Tuesday, April 05, 2011

Completely Abstaining From Drama Is To Ask For Drama At The End Of The Day

I'm finally beginning to turn the corner on things not working out with a woman I'd longed for three years and whom gave me every indicator she felt the same only to feel rejection in the end and having felt led on and used, I cut off communication to give my heart time and space to heal. As I asked, she hasn't contacted me for the past week plus and is making it much easier for me to lift my head up and move forward again.

This past week or so has given me a great amount of time to reflect on things. I probably should have seen this red flag at the start of trying to pursue something with this woman, but thought, naively enough, that she'd alter her tune a bit. When she and I started communicating much more regularly with one another, I had told a funny tale about a conversation a friend of mine and I had, which showcased that he was kind of gullible and a bit more serious than the average person. This love interest of mine responded by asking how I can be around serious people and going on a tangent about how she can't surround herself with serious individuals. I replied with something about how I love to kick back and have a good time just as much as the next person, but I also believe there are times one has to be serious. I think balance is key. If one becomes too serious, they can forget how to have a good time and when one is all about having fun, they can lose track of things in their life they should probably take more seriously. This woman was definitely the latter of the two.

I'll say it right now, I don't like drama. Unless it's a well-put together piece of cinema, I don't care to have much drama in my life. However, I think the thought of one's life being drama-free is pretty naive. That appears to be how this woman wanted it and she was disappointed things couldn't transpire in such a smooth-sailing fashion. I joked around with her quite frequently. We made small talk. When I brought up a serious subject, however, she backed away and seemed to ignore it all together.

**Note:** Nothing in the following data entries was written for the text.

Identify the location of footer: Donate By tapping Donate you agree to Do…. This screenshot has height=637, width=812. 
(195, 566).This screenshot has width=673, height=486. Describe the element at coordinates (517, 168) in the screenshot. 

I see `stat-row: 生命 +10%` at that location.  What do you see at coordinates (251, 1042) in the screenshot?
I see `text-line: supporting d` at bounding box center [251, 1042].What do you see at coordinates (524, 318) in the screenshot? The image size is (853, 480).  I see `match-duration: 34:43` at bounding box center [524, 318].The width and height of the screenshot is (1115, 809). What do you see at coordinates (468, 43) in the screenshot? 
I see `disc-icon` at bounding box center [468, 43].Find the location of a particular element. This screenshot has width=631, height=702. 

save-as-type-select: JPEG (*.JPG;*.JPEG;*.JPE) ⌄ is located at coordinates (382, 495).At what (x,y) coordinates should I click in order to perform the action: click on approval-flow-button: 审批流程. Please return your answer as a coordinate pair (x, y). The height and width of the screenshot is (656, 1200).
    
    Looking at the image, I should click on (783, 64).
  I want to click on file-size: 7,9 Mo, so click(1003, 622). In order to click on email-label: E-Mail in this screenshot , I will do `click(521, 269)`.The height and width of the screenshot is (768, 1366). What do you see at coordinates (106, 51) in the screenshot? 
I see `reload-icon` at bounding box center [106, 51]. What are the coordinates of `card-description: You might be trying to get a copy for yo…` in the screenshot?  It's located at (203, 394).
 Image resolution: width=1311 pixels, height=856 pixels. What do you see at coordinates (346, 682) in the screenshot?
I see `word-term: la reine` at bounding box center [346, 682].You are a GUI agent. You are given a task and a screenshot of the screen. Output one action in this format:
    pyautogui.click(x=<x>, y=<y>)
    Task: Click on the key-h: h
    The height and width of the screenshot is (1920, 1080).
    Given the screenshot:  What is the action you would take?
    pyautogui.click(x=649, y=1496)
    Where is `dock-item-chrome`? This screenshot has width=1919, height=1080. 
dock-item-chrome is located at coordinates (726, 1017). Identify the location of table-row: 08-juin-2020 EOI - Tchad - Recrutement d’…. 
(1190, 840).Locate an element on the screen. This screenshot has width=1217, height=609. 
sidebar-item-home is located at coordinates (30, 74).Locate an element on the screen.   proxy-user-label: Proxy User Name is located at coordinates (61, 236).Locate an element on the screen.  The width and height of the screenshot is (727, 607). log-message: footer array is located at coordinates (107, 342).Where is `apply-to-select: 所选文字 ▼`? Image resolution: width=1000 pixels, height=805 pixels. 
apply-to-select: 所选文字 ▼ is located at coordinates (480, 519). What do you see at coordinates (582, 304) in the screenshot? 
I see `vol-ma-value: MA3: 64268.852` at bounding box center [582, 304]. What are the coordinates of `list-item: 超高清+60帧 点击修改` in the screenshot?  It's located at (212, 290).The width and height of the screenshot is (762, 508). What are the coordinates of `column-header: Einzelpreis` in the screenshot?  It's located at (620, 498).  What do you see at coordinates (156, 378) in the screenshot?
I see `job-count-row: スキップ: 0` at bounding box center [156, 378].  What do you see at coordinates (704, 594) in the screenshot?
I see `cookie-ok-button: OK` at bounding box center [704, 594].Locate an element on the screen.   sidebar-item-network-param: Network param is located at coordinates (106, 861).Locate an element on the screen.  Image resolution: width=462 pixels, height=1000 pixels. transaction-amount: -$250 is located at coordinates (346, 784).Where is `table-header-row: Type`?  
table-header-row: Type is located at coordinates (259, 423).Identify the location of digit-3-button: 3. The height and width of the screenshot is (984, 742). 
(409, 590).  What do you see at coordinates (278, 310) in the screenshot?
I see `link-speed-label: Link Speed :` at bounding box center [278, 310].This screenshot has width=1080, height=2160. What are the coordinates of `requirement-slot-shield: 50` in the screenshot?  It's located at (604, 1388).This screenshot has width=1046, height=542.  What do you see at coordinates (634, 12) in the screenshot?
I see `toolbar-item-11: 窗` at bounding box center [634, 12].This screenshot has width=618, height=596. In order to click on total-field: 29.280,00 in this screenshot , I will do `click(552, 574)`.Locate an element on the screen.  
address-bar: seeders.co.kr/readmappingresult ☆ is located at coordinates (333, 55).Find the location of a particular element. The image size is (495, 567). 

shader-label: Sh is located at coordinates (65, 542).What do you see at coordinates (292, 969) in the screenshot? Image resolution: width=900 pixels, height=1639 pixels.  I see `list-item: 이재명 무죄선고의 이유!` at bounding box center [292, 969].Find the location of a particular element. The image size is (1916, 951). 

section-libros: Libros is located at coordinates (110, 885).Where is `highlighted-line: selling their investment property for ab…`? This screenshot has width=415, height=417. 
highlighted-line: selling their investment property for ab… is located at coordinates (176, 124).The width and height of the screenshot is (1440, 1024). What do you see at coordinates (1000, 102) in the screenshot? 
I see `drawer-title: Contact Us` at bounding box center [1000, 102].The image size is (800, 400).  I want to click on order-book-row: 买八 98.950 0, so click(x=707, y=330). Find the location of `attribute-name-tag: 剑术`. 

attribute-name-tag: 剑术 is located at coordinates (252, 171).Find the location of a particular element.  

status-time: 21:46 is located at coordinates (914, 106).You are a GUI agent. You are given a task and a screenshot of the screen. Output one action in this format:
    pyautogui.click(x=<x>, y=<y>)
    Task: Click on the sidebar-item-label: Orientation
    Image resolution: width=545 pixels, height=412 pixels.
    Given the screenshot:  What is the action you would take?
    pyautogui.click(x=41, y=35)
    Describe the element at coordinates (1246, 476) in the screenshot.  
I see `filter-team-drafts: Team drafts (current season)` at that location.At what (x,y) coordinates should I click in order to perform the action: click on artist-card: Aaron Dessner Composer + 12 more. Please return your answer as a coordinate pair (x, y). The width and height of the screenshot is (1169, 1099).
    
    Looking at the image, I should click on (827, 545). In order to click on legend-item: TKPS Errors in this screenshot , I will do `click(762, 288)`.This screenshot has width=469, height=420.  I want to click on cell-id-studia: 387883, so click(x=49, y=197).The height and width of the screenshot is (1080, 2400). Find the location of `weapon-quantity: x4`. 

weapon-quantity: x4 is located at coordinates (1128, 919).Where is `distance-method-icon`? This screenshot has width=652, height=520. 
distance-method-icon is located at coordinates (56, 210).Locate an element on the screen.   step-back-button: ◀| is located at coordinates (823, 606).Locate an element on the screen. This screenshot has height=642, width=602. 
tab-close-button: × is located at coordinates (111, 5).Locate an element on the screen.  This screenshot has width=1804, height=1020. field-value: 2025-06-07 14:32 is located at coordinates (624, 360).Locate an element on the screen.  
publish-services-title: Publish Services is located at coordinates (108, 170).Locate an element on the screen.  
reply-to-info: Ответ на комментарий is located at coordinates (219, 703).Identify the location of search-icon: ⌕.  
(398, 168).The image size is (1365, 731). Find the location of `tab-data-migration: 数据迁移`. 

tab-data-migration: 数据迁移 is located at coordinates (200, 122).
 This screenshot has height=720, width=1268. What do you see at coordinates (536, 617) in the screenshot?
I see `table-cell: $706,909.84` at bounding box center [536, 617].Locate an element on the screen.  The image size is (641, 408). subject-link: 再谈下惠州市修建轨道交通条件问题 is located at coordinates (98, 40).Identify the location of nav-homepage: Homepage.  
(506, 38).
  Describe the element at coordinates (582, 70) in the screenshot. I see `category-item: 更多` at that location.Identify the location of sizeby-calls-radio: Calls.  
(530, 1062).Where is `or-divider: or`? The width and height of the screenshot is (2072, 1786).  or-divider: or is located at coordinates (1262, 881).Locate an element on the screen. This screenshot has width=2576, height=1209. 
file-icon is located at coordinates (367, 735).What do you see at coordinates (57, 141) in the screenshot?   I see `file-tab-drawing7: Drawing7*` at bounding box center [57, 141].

Like I said, I don't care for drama, but to completely ignore it from the outset of a relationship is only asking for problems in the end. If problem A is ignored on Day 5 and problem B makes its presence known on day 25 and is too ignored and problem C comes about on day 52 only to be denied by a party, there's going to be an escalation of tension in the relationship and problems A & B, along with C, will not stop circulating the conversations until they're discussed and resolved to an extent. This is what happened between my before-mentioned love interest and myself. I tried to reach out to her, open up and talk about serious matters, so that we could understand one another and resolve the issue at hand and she continually ignored it (them) until it became too late. She wound up sending me a text by saying, "This is entirely too much drama." I wonder why. To completely abstain from drama is to ask for it and that's exactly what she did.